• Recorded information
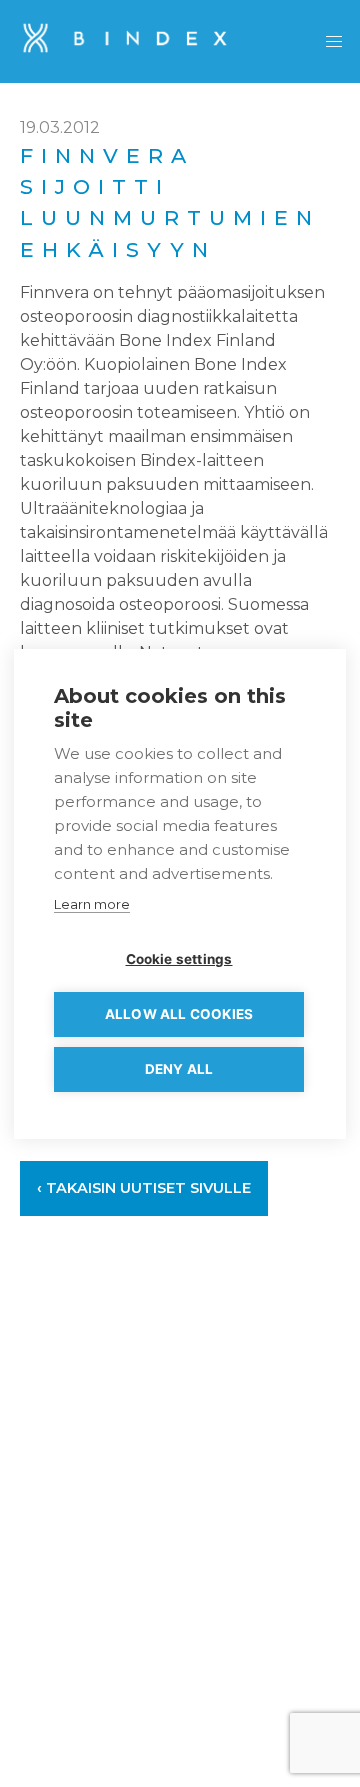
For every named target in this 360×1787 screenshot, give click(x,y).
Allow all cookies (179, 1014)
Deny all (179, 1069)
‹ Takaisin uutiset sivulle (144, 1188)
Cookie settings (179, 959)
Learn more (92, 904)
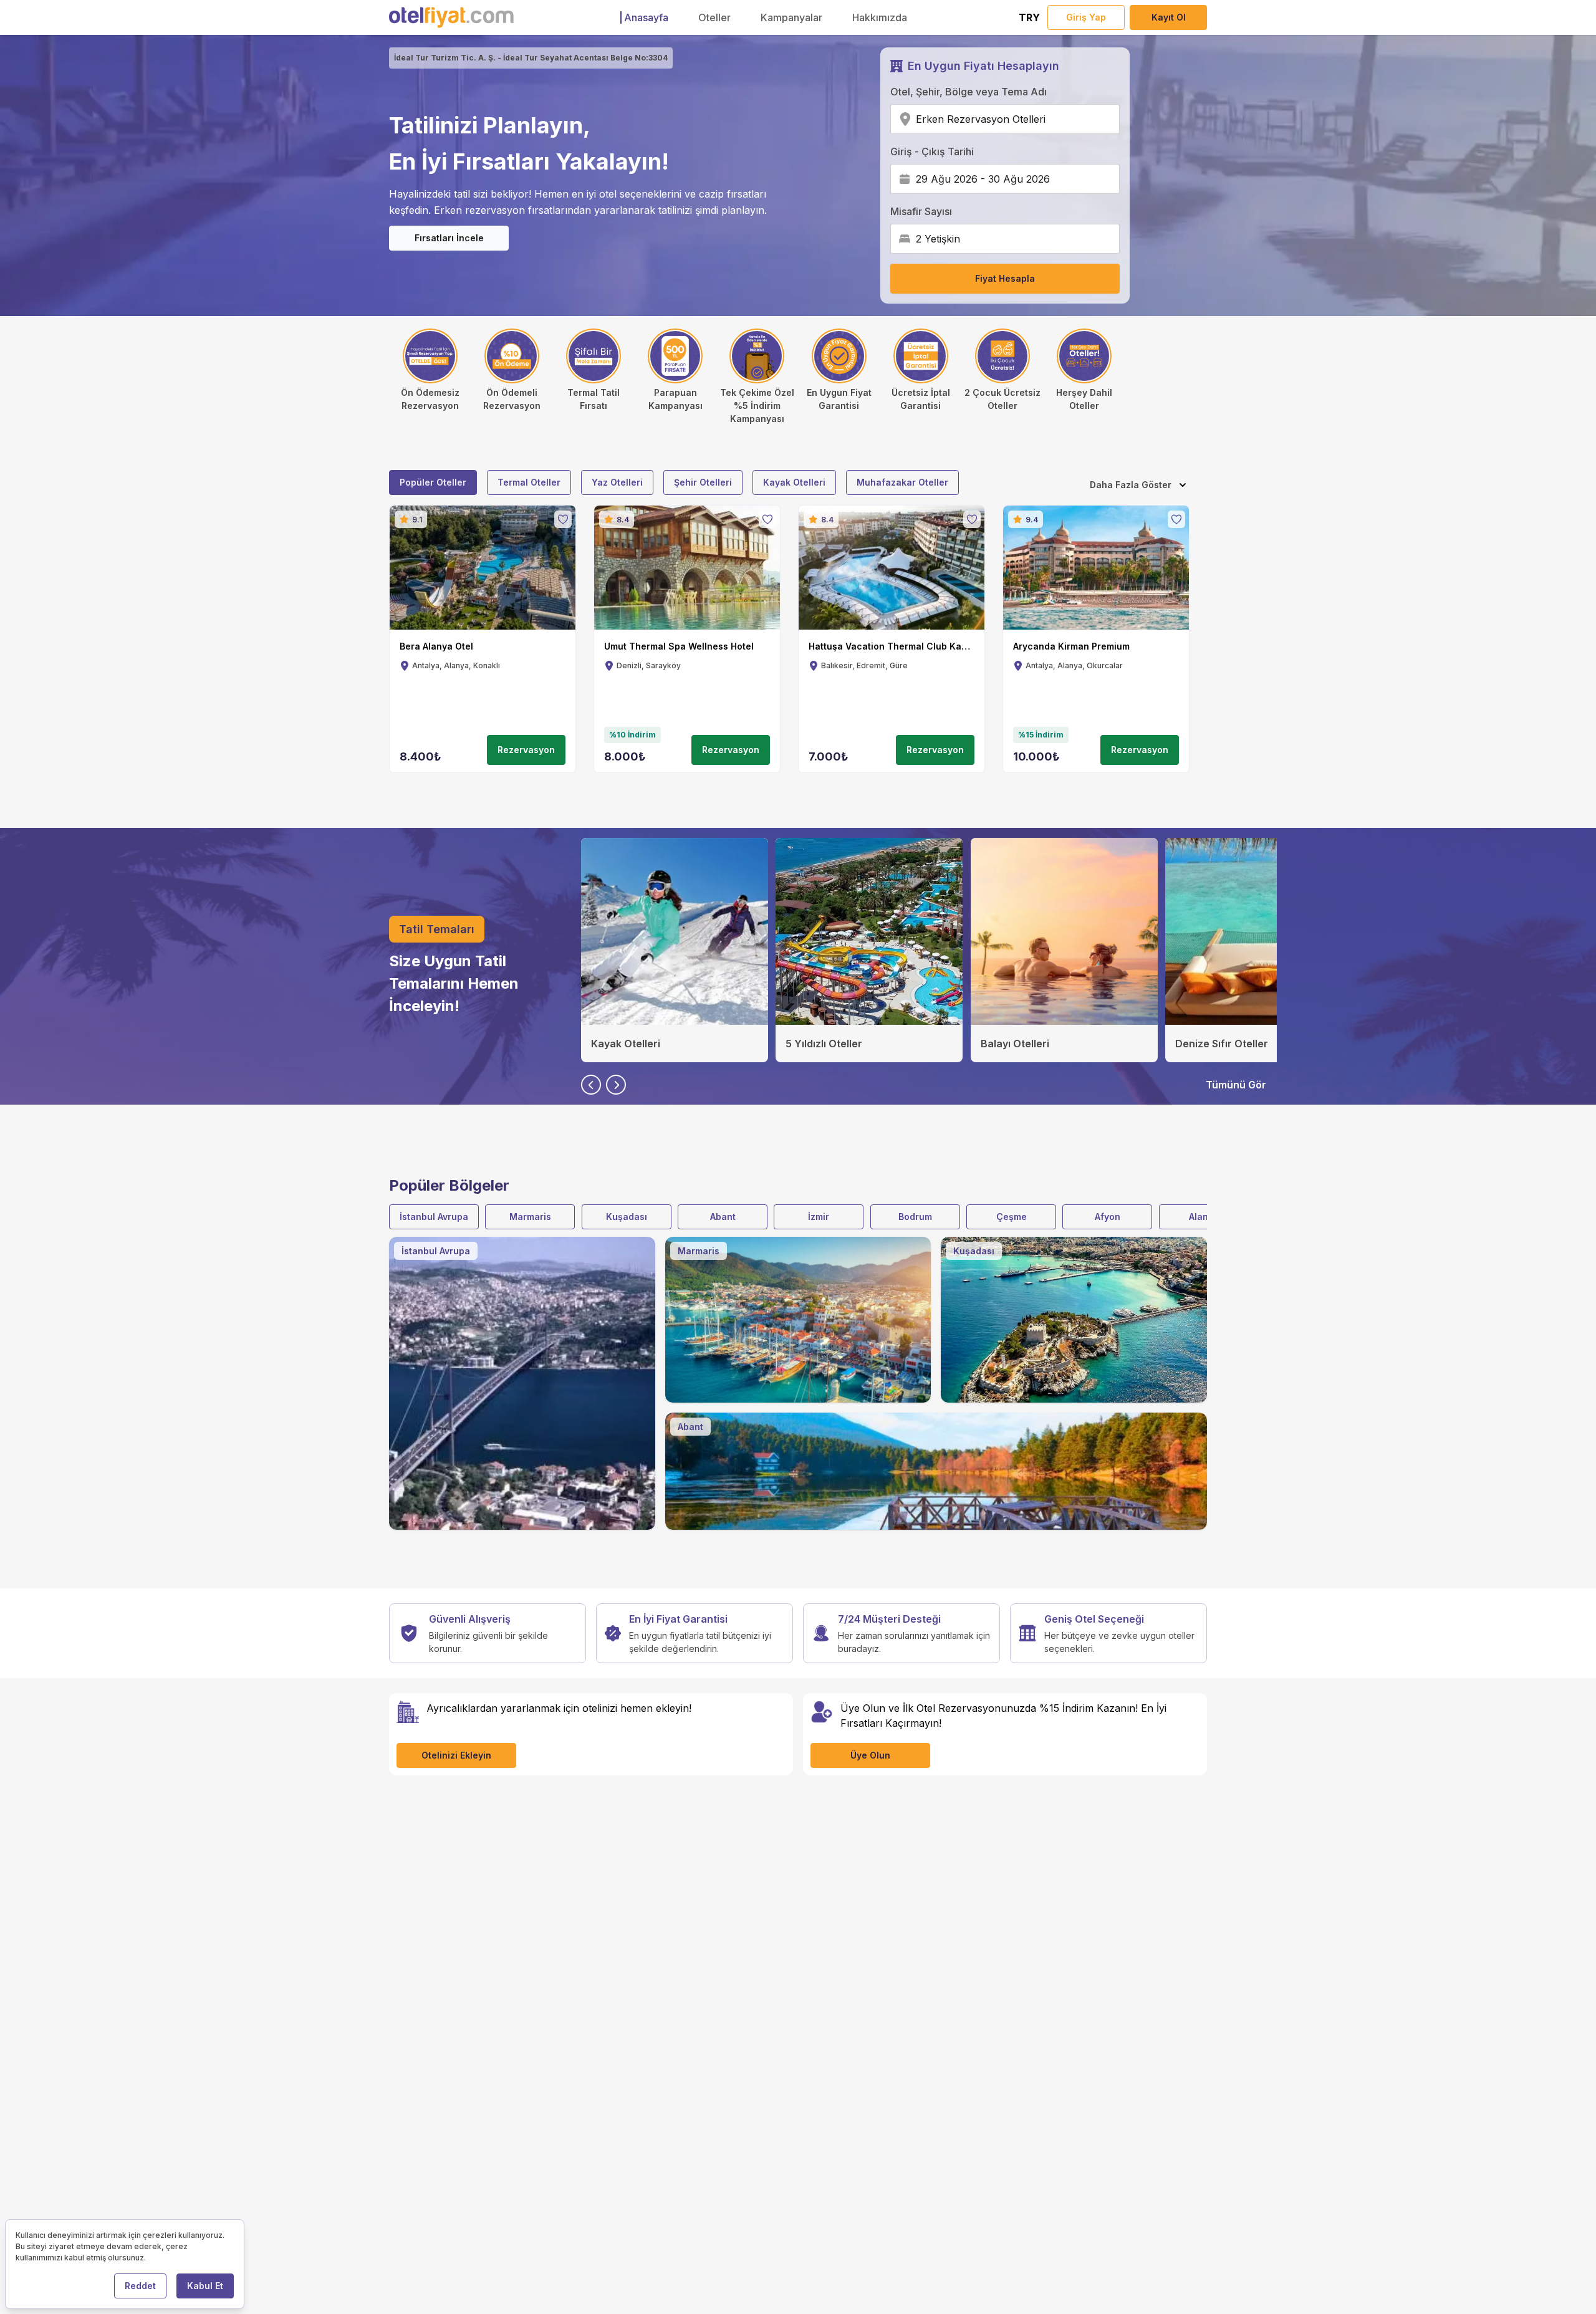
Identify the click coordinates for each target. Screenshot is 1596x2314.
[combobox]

• What the task asks
What is needed is every line of the records that contains the word "target".

• Response below
For every named target in this 360×1787 screenshot, give click(x,y).
Identify the click coordinates for each target. Screenshot is 1596x2314.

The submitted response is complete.